Game AIs are almost always non-competitive, because if the AI would really try its hardest to win, it would often be unbeatable. An AI is not bound to human limitations like reflexes, accuracy, perception, fatigue or computational ability. So when it is seriously playing to win, no human would ever stand a chance.

Let's take the first person shooter genre as an example. Most of this answer should be applicable to most other genres. There are exceptions. AIs have difficulties beating humans at very complex strategy games, for example. Many real time and turn-based 4X strategy games cheat a lot in order to make the AI players challenging. But covering every single game genre would make the scope of this answer too large. So let's focus on the FPS genre.

A perfect playing AI would shoot you with perfect accuracy in the first frame where a single pixel of your character is visible to them. You sometimes encounter this in multiplayer when you play against cheaters. They are called aimbots, and nobody likes playing against them, because it's extremely frustrating.

But such a perfect aiming AI is in fact the easiest one to program:

if (lineIsUnobstructed (this.position, player.position)) {
     rotateTowards (player.position);

So perfect play is the default behavior. Human weaknesses like inattentiveness, limited perception, delayed reaction and inaccurate aiming are things you as a game developer need to program intentionally. And you usually take a long time to tweak these aspects until the enemy behavior is both plausible and provides the right amount of challenge to the player. How much challenge is "the right amount of challenge"? Very interesting question, but not within the scope of this question.

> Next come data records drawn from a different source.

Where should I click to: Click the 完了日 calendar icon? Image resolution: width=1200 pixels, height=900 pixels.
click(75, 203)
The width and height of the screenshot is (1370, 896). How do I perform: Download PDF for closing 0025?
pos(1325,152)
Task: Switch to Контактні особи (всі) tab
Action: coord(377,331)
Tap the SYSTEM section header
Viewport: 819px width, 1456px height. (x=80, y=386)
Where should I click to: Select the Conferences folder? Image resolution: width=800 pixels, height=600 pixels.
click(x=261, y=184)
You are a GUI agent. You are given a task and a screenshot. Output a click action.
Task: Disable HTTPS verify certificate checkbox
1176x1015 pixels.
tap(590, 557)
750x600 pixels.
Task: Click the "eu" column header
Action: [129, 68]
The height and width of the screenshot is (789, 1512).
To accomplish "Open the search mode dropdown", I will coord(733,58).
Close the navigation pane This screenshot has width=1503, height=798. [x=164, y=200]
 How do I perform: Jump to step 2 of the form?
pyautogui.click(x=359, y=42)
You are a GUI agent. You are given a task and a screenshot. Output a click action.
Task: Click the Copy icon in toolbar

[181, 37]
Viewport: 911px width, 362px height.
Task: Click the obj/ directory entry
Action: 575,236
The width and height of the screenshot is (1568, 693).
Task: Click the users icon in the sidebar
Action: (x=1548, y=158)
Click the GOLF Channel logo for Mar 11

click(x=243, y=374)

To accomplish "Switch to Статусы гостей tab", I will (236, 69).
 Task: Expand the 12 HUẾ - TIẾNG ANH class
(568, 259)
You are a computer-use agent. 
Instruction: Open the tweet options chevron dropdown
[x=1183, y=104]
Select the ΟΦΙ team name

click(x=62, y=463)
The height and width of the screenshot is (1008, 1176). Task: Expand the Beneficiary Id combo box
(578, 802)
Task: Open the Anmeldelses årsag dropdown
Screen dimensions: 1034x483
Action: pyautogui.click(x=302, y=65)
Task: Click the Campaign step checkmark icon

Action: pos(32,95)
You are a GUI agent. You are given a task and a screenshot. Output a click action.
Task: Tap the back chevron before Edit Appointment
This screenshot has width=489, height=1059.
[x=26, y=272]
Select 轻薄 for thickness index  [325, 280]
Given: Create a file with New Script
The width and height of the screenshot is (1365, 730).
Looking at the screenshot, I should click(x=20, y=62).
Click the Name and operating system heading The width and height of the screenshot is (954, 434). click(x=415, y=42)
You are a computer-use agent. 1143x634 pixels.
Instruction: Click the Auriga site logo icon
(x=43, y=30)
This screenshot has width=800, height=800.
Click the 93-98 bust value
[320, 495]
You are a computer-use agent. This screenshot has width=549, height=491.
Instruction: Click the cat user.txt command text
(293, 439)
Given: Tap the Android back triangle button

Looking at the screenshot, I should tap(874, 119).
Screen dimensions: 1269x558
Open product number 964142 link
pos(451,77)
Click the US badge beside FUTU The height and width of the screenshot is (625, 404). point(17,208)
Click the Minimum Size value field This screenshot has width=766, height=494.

Also keep in mind that most single-player games are inherently asymmetrical for narrative reasons. Player and AI opponents usually do not have the same goals, have different tools available and are often not even subject to the same game mechanics. It's not uncommon for the sole player-character to face dozens or hundreds of opponents in a single level. When every opponent would be as good as the player, this would be impossible to do. But most games are selling power fantasies. The player is supposed to be a badass action hero who can single-handedly defeat a small army. That's usually the experience the player expects when they buy a first person shooter. That means in order to give the player a "fair" challenge, you need to make the single enemy relatively weak and stupid.

Now regarding the question "Should I make the game easier when the player is losing?". Maybe, maybe not. Lots of players do indeed feel condescended when they repeatedly fail at a challenge and then suddenly the challenge gets taken away by becoming a lot easier. So you might want to avoid that, at least without asking the player if they want help.

But what many games do very successfully is a technique called rubber banding. Adjust the difficulty of future encounters depending on the player's success in past encounters. Sometimes you can even do that naturally within the fiction of the game.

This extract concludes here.